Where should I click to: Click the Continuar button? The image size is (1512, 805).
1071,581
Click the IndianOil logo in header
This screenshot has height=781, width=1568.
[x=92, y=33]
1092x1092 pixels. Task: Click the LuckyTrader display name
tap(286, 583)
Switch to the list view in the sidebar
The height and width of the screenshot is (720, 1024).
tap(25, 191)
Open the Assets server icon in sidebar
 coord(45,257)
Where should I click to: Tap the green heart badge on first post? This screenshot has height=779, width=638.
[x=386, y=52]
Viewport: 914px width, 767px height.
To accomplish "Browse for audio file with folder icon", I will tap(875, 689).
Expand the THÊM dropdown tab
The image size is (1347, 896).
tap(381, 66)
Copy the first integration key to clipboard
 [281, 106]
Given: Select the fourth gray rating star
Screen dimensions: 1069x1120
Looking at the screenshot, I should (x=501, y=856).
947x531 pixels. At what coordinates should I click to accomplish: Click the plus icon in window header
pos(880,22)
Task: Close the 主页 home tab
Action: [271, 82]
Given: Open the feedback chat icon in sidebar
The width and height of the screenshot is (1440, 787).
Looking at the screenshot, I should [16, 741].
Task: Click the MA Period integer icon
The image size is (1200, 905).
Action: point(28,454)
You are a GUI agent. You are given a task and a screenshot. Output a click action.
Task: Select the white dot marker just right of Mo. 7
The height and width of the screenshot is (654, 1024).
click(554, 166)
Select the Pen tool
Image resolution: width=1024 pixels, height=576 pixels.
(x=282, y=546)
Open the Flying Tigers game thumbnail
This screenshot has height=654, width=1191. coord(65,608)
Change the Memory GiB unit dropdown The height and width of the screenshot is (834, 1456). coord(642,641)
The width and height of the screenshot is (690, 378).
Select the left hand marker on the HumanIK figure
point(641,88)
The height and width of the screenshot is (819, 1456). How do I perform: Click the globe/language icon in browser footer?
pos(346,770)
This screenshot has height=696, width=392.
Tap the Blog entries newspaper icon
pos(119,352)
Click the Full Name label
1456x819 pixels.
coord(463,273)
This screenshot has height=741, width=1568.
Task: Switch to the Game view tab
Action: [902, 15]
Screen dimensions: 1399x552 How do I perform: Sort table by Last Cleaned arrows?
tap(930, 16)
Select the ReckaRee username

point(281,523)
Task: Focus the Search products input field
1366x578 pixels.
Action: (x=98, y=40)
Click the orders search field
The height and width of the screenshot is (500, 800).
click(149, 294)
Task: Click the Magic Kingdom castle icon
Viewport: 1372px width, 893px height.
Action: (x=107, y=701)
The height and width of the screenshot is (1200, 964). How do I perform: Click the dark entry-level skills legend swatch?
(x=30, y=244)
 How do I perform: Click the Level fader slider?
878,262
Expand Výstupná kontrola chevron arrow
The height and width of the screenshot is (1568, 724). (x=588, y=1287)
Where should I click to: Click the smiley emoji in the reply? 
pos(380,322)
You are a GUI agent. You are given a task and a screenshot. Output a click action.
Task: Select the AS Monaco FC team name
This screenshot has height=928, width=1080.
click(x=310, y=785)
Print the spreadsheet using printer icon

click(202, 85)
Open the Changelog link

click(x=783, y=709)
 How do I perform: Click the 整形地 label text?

> **Your objective**: Please output the complete data exactly.

> **Solution below**:
Where should I click to: Click the Continuar button? The image size is (1512, 805).
1071,581
Click the IndianOil logo in header
This screenshot has height=781, width=1568.
[x=92, y=33]
1092x1092 pixels. Task: Click the LuckyTrader display name
tap(286, 583)
Switch to the list view in the sidebar
The height and width of the screenshot is (720, 1024).
tap(25, 191)
Open the Assets server icon in sidebar
 coord(45,257)
Where should I click to: Tap the green heart badge on first post? This screenshot has height=779, width=638.
[x=386, y=52]
Viewport: 914px width, 767px height.
To accomplish "Browse for audio file with folder icon", I will tap(875, 689).
Expand the THÊM dropdown tab
The image size is (1347, 896).
tap(381, 66)
Copy the first integration key to clipboard
 [281, 106]
Given: Select the fourth gray rating star
Screen dimensions: 1069x1120
Looking at the screenshot, I should (x=501, y=856).
947x531 pixels. At what coordinates should I click to accomplish: Click the plus icon in window header
pos(880,22)
Task: Close the 主页 home tab
Action: [271, 82]
Given: Open the feedback chat icon in sidebar
The width and height of the screenshot is (1440, 787).
Looking at the screenshot, I should [16, 741].
Task: Click the MA Period integer icon
The image size is (1200, 905).
Action: point(28,454)
You are a GUI agent. You are given a task and a screenshot. Output a click action.
Task: Select the white dot marker just right of Mo. 7
The height and width of the screenshot is (654, 1024).
click(554, 166)
Select the Pen tool
Image resolution: width=1024 pixels, height=576 pixels.
(x=282, y=546)
Open the Flying Tigers game thumbnail
This screenshot has height=654, width=1191. coord(65,608)
Change the Memory GiB unit dropdown The height and width of the screenshot is (834, 1456). coord(642,641)
The width and height of the screenshot is (690, 378).
Select the left hand marker on the HumanIK figure
point(641,88)
The height and width of the screenshot is (819, 1456). How do I perform: Click the globe/language icon in browser footer?
pos(346,770)
This screenshot has height=696, width=392.
Tap the Blog entries newspaper icon
pos(119,352)
Click the Full Name label
1456x819 pixels.
coord(463,273)
This screenshot has height=741, width=1568.
Task: Switch to the Game view tab
Action: [902, 15]
Screen dimensions: 1399x552 How do I perform: Sort table by Last Cleaned arrows?
tap(930, 16)
Select the ReckaRee username

point(281,523)
Task: Focus the Search products input field
1366x578 pixels.
Action: (x=98, y=40)
Click the orders search field
The height and width of the screenshot is (500, 800).
click(149, 294)
Task: Click the Magic Kingdom castle icon
Viewport: 1372px width, 893px height.
Action: (x=107, y=701)
The height and width of the screenshot is (1200, 964). How do I perform: Click the dark entry-level skills legend swatch?
(x=30, y=244)
 How do I perform: Click the Level fader slider?
878,262
Expand Výstupná kontrola chevron arrow
The height and width of the screenshot is (1568, 724). (x=588, y=1287)
Where should I click to: Click the smiley emoji in the reply? 
pos(380,322)
You are a GUI agent. You are given a task and a screenshot. Output a click action.
Task: Select the AS Monaco FC team name
This screenshot has height=928, width=1080.
click(x=310, y=785)
Print the spreadsheet using printer icon

click(202, 85)
Open the Changelog link

click(x=783, y=709)
 How do I perform: Click the 整形地 label text?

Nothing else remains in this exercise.